→ RAW RECORDS
● ● ●
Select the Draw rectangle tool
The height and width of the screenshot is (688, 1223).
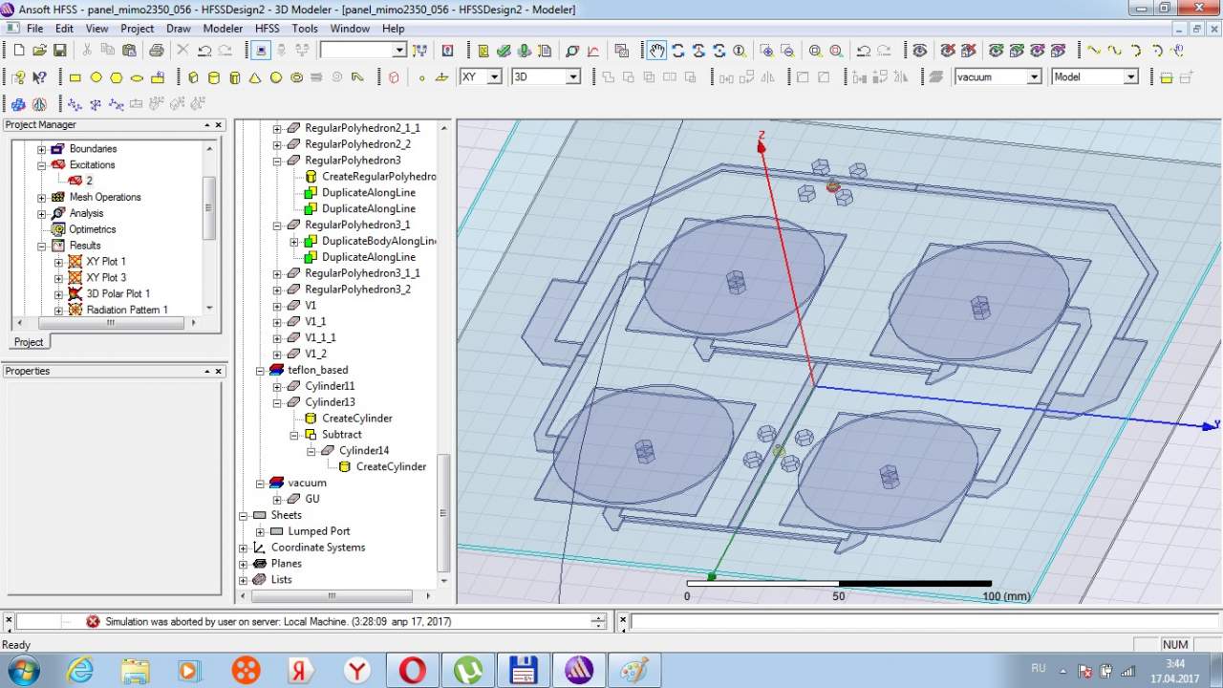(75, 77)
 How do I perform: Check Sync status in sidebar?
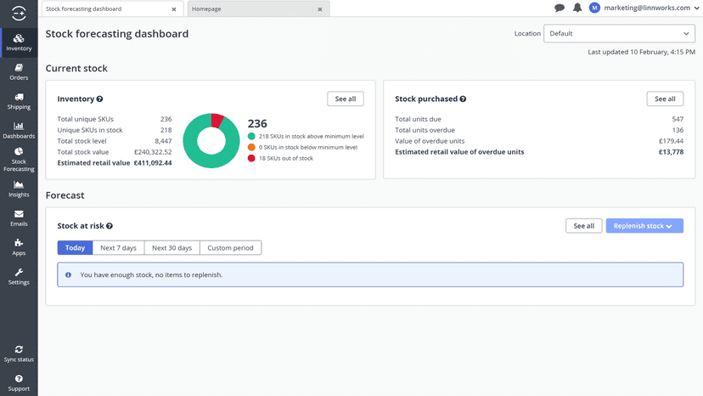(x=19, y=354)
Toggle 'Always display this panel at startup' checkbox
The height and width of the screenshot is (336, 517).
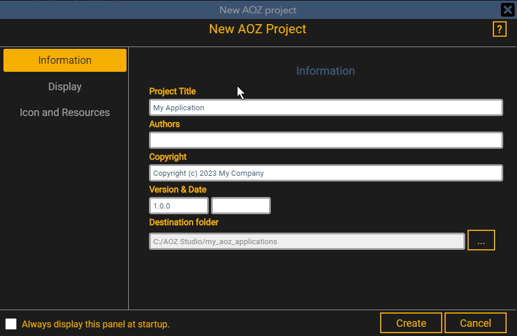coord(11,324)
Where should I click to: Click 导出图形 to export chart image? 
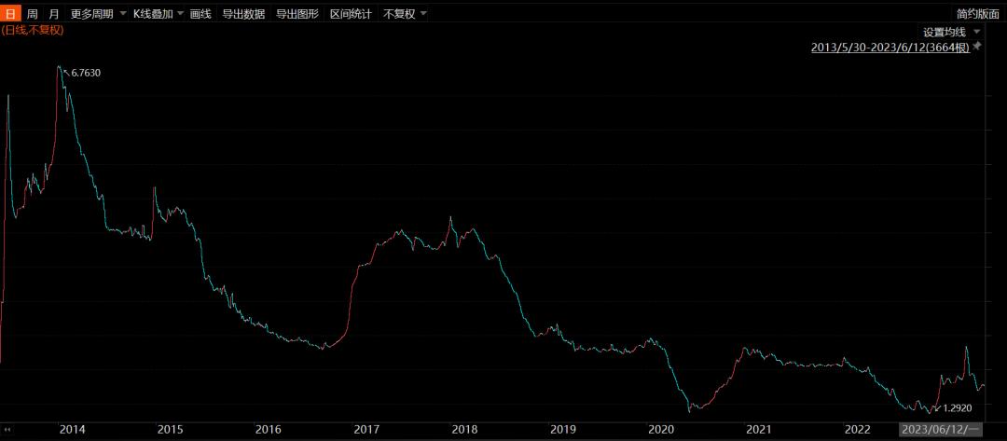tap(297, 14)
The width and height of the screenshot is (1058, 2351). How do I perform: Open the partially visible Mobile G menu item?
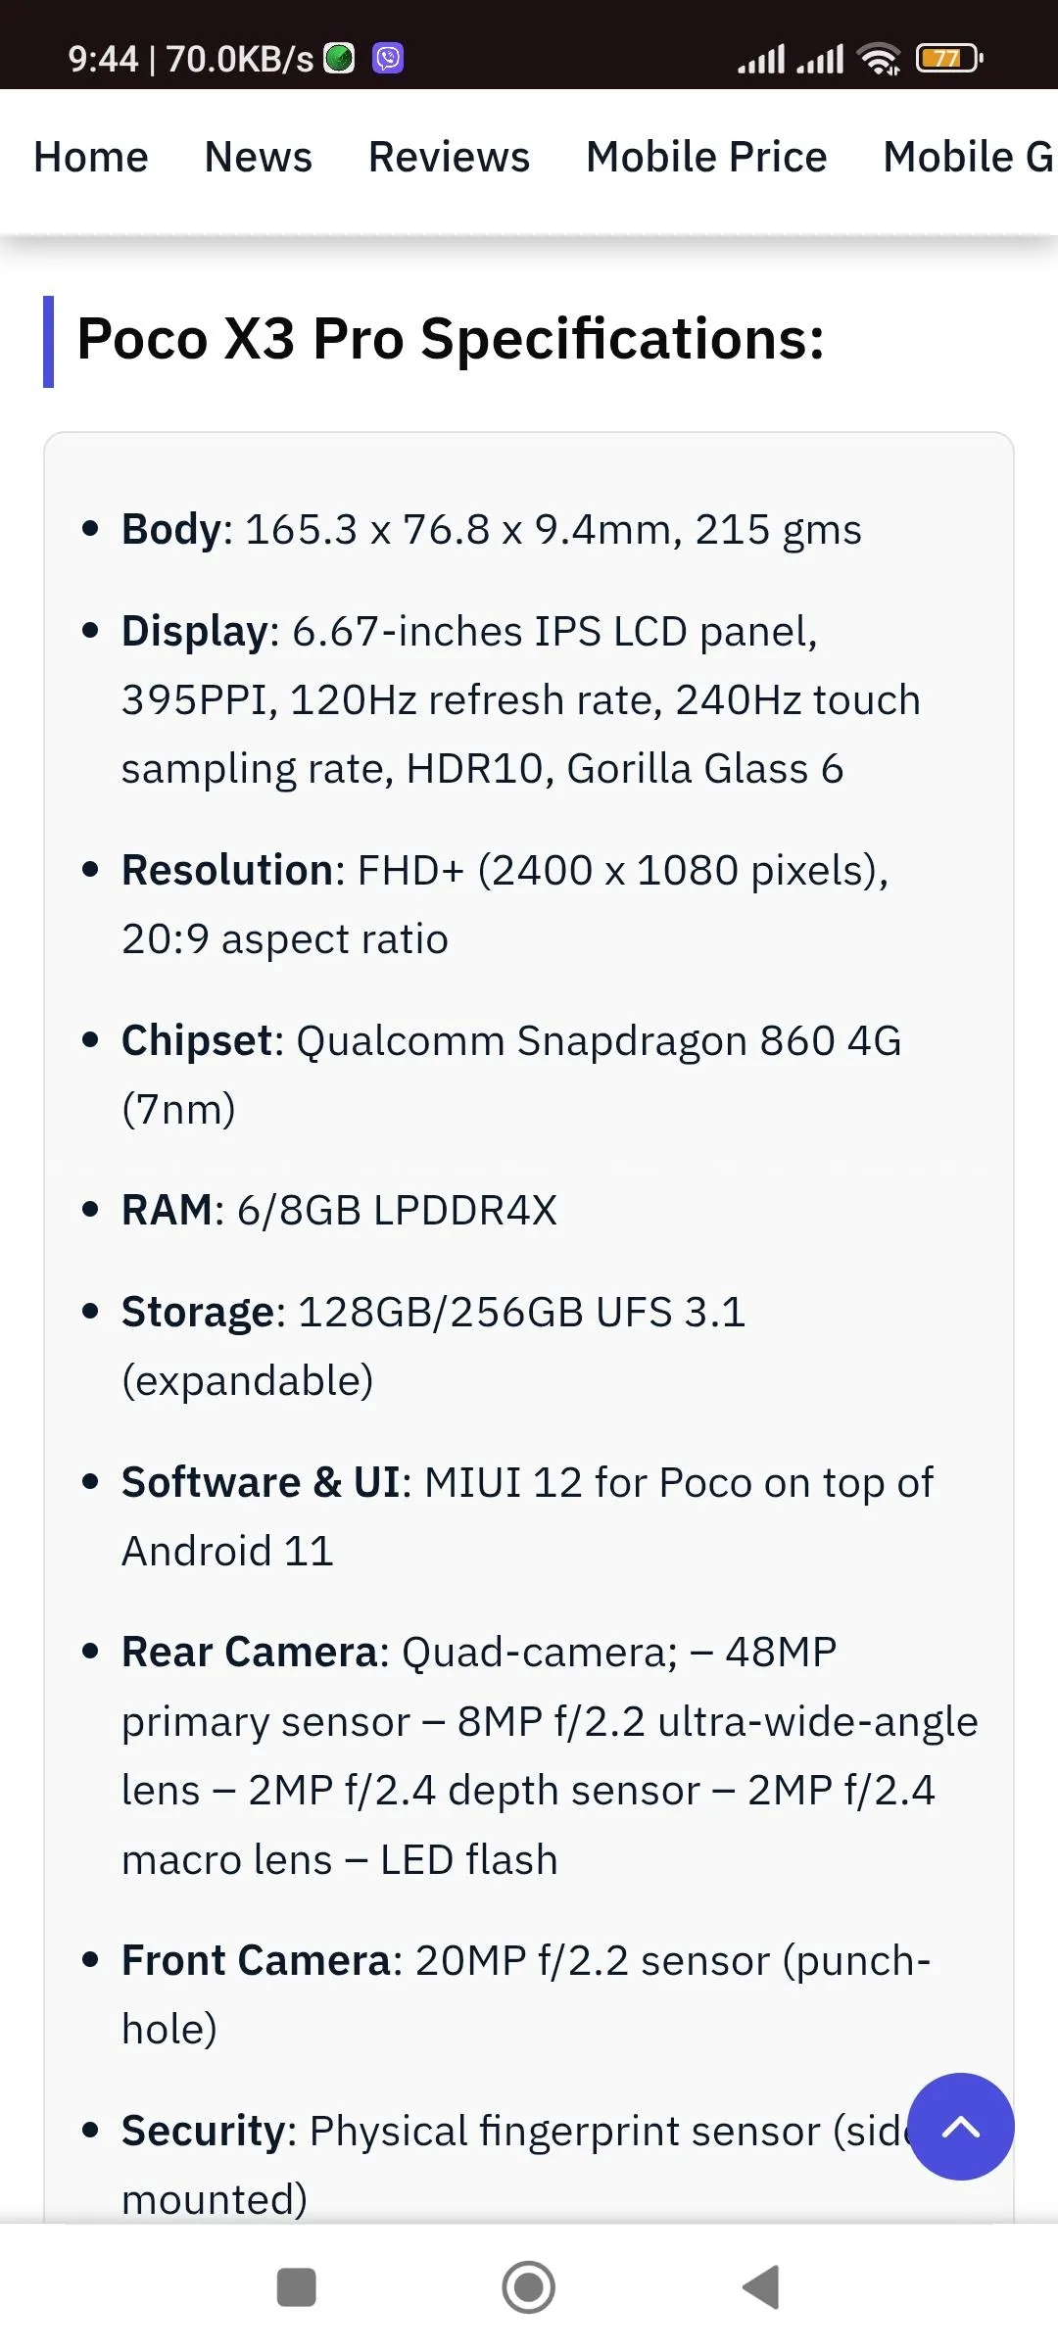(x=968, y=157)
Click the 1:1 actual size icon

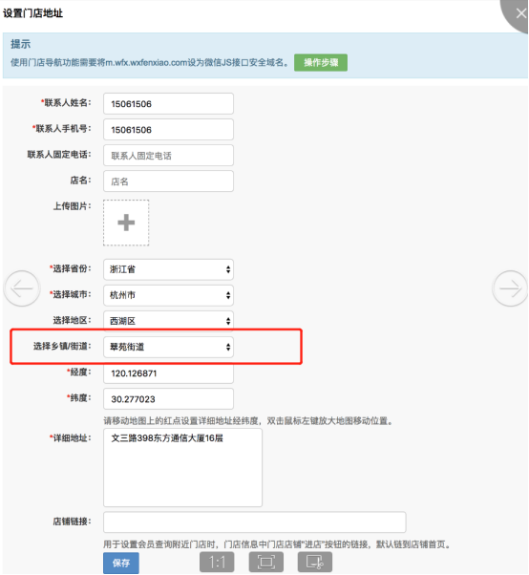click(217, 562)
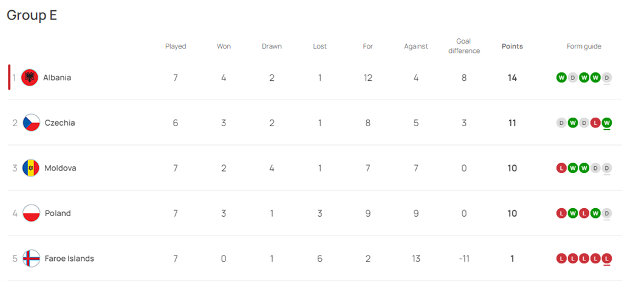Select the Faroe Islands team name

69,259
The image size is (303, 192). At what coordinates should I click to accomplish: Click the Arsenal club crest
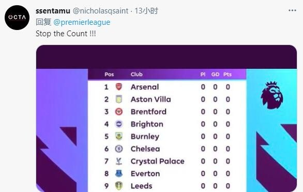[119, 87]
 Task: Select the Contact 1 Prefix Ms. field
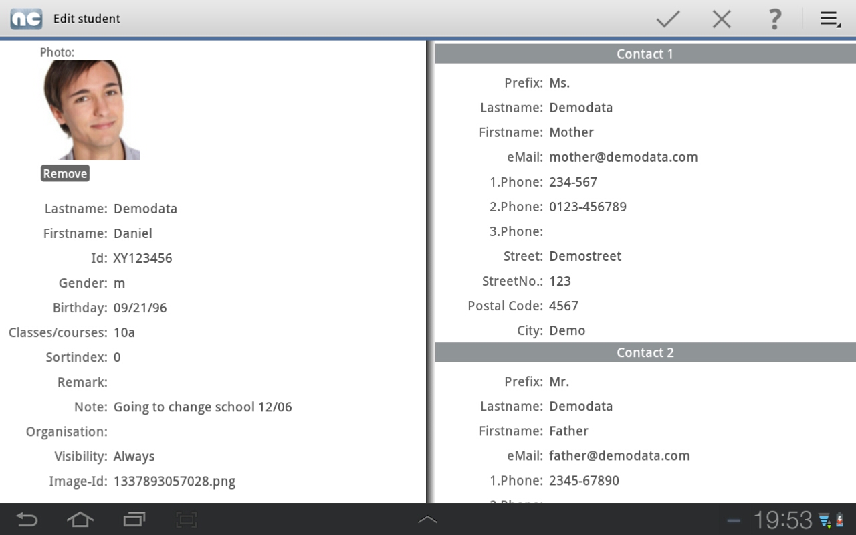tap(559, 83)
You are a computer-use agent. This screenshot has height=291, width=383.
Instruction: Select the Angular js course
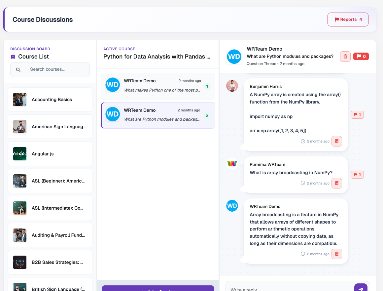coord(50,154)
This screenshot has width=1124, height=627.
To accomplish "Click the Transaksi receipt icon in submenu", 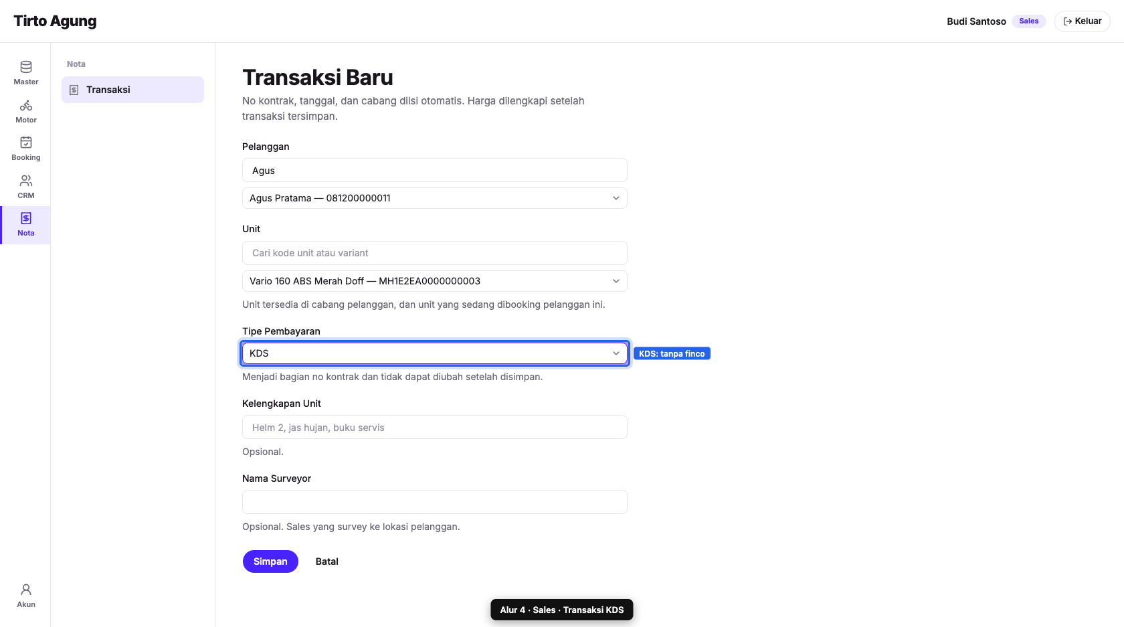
● ● ●
Rewrite all the entries above, replacing every "screenshot" with "image" and changing nothing else. Leave the pictures out of your answer.

→ ANSWER TO THE EXERCISE
Select the Draw rectangle tool
The height and width of the image is (688, 1223).
(75, 77)
 How do I perform: Check Sync status in sidebar?
(x=19, y=354)
Toggle 'Always display this panel at startup' checkbox
The height and width of the image is (336, 517).
coord(11,324)
Where should I click to: Click 导出图形 to export chart image? 
tap(297, 14)
The width and height of the image is (1058, 2351). How do I perform: Open the partially visible Mobile G menu item?
(x=968, y=157)
Click the 1:1 actual size icon

click(217, 562)
Select the Faroe Islands team name

69,259
The image size is (303, 192). At what coordinates should I click to accomplish: Click the Arsenal club crest
[119, 87]
 Task: Select the Contact 1 Prefix Ms. field
tap(559, 83)
You are a computer-use agent. This image has height=291, width=383.
Instruction: Select the Angular js course
coord(50,154)
This image has width=1124, height=627.
To accomplish "Click the Transaksi receipt icon in submenu", 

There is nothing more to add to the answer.